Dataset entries
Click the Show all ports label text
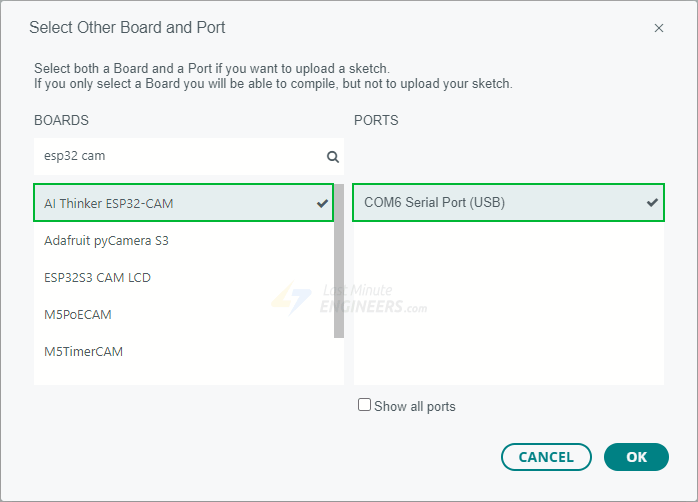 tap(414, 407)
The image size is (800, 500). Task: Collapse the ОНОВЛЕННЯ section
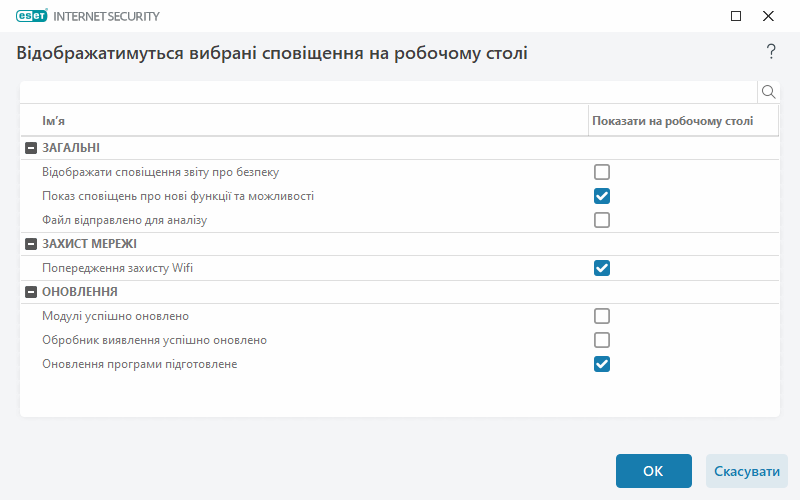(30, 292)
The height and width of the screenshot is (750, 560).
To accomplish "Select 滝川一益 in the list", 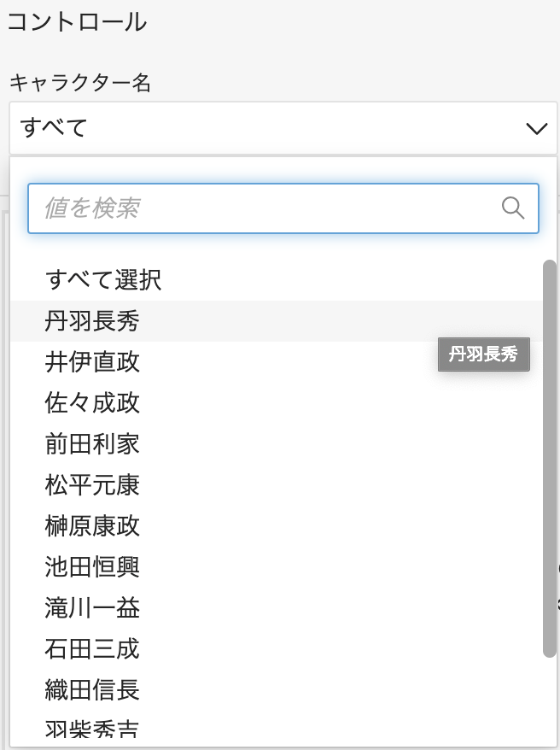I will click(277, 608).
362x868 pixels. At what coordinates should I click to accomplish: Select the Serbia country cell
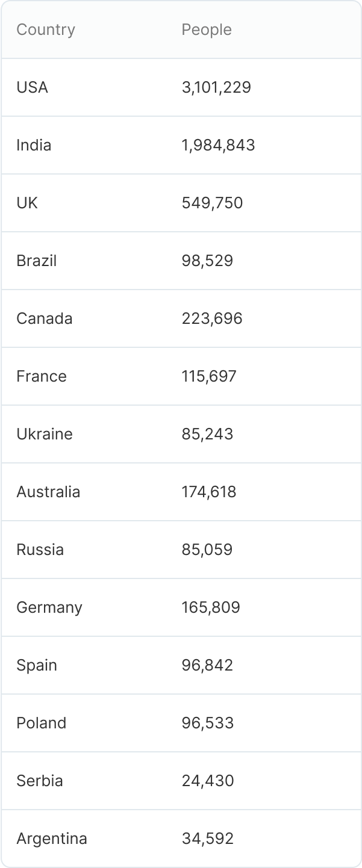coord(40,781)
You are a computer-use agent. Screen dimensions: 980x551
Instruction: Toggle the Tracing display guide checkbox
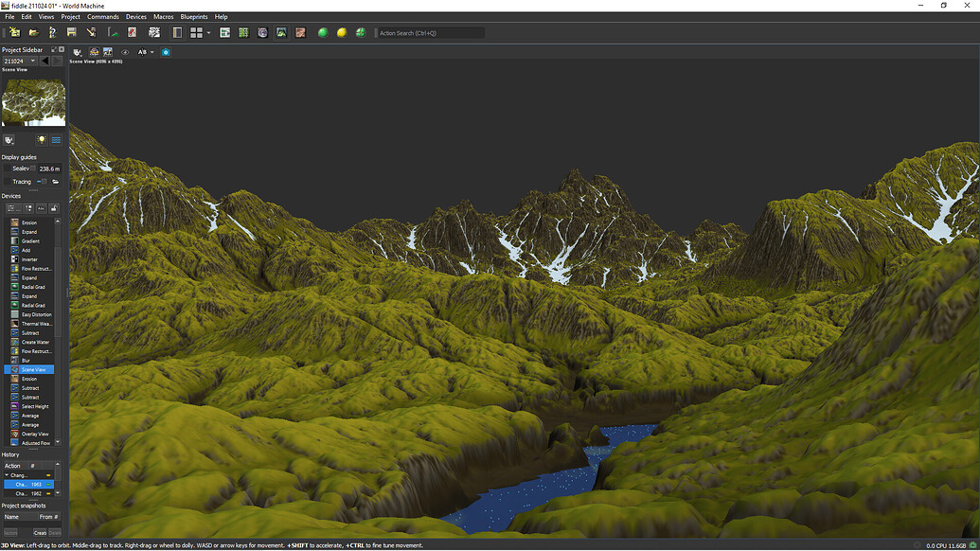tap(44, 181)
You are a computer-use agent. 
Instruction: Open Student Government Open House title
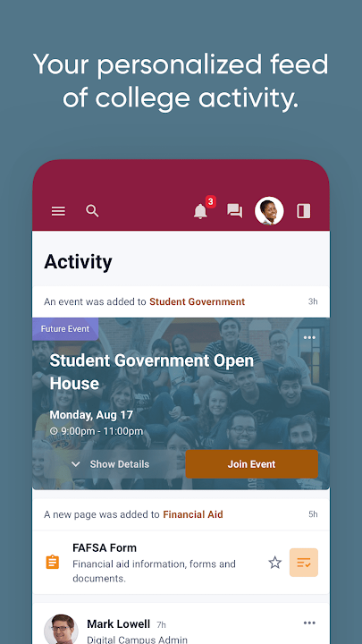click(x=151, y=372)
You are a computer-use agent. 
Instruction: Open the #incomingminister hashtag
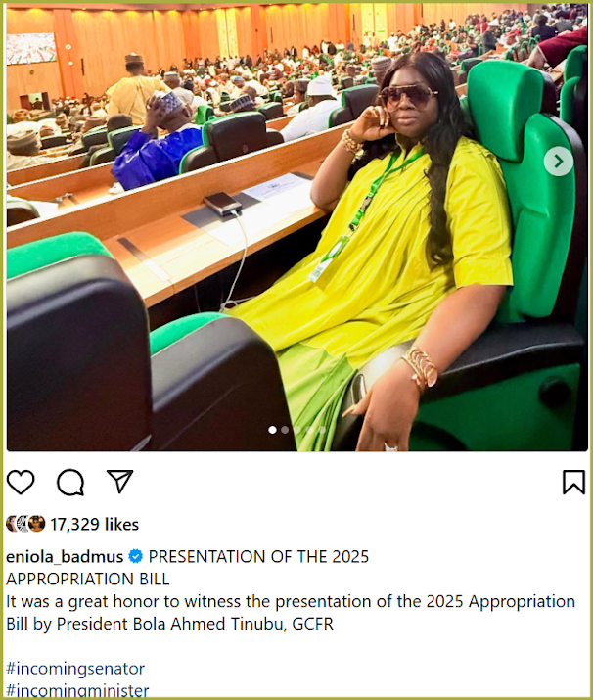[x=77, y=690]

---

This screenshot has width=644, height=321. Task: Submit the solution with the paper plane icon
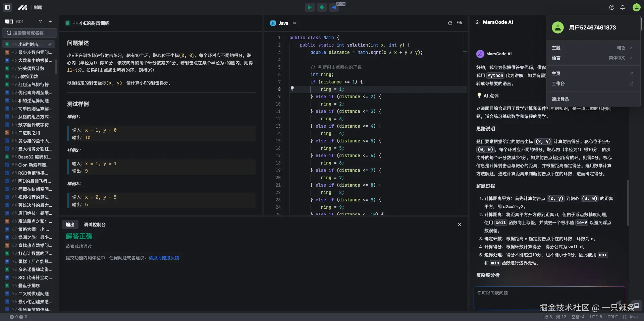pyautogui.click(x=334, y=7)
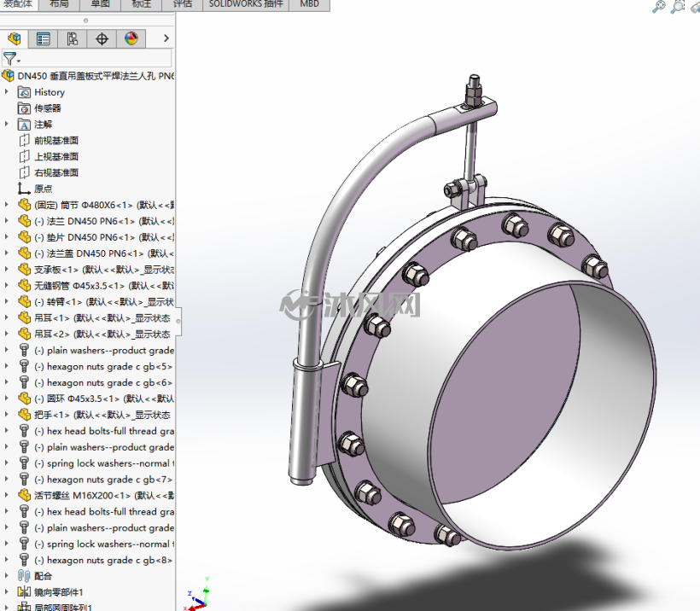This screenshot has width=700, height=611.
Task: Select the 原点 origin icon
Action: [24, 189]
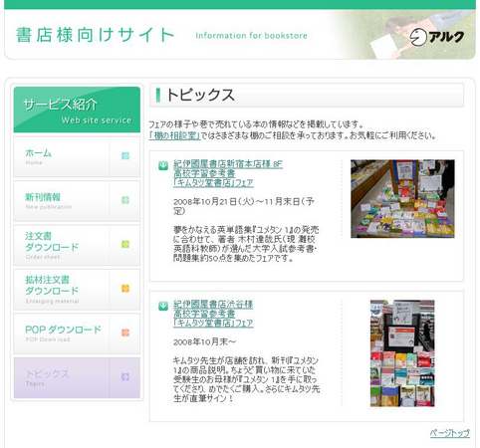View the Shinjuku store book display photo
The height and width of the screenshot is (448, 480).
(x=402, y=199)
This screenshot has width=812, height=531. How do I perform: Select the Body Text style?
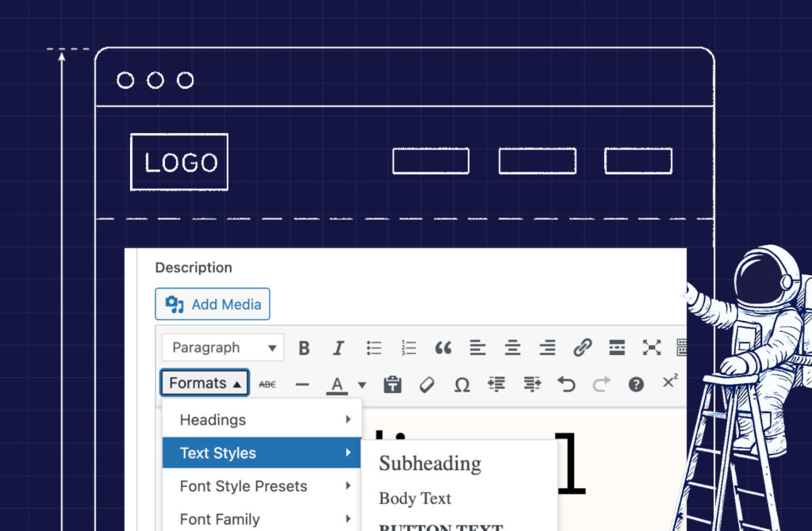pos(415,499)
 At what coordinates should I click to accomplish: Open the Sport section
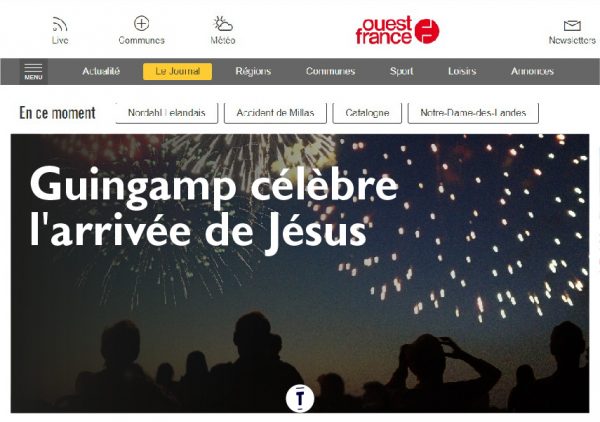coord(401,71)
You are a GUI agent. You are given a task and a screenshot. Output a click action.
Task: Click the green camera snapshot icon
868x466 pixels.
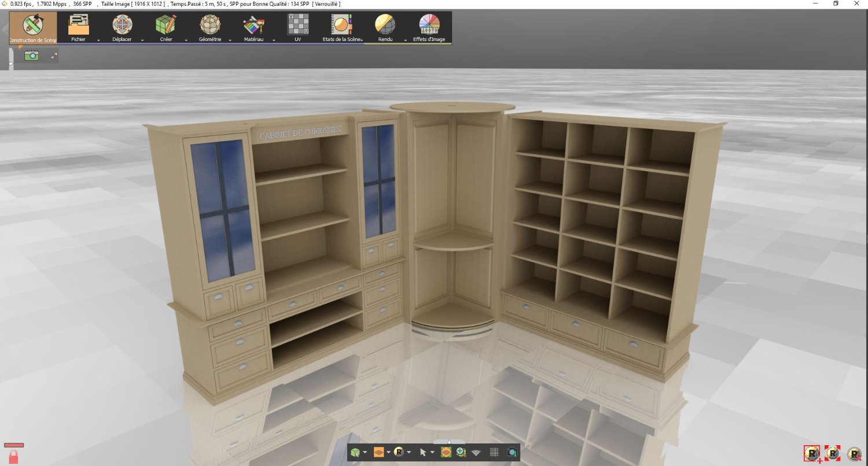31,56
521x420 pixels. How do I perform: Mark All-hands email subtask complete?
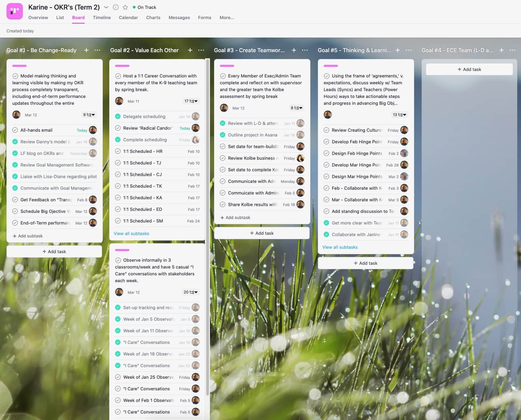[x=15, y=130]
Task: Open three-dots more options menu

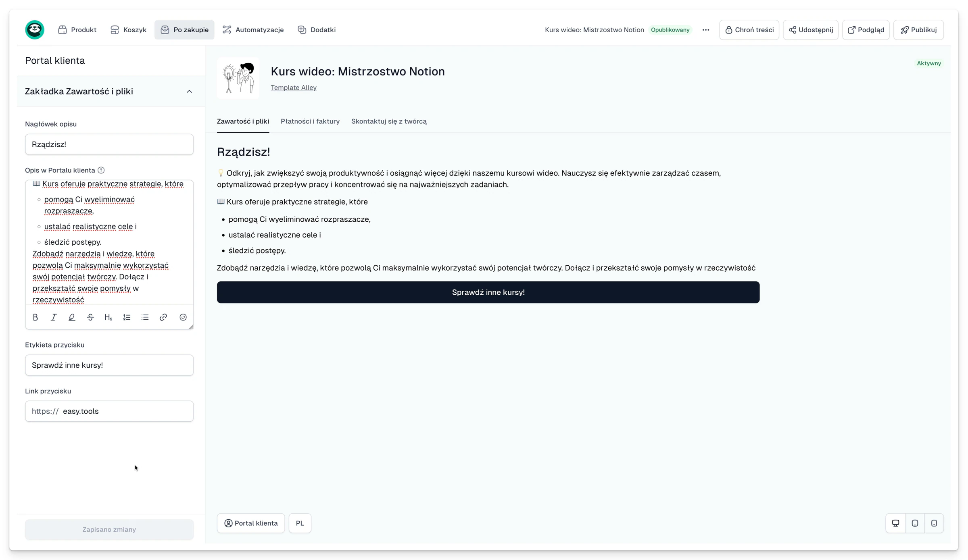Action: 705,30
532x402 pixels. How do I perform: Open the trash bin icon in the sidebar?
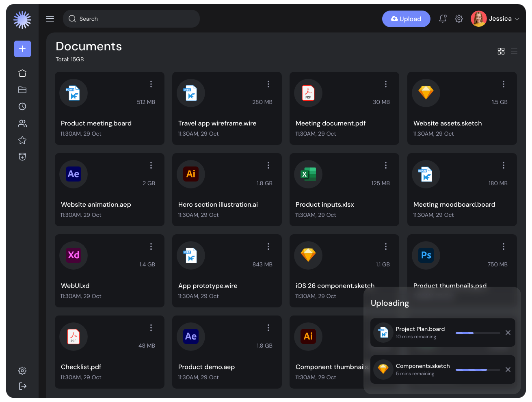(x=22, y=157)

- AIM OF THE TASK
In the records, how many lines hold the word "agent"? Answer with the number and no other words.

- SOLVED PROBLEM
4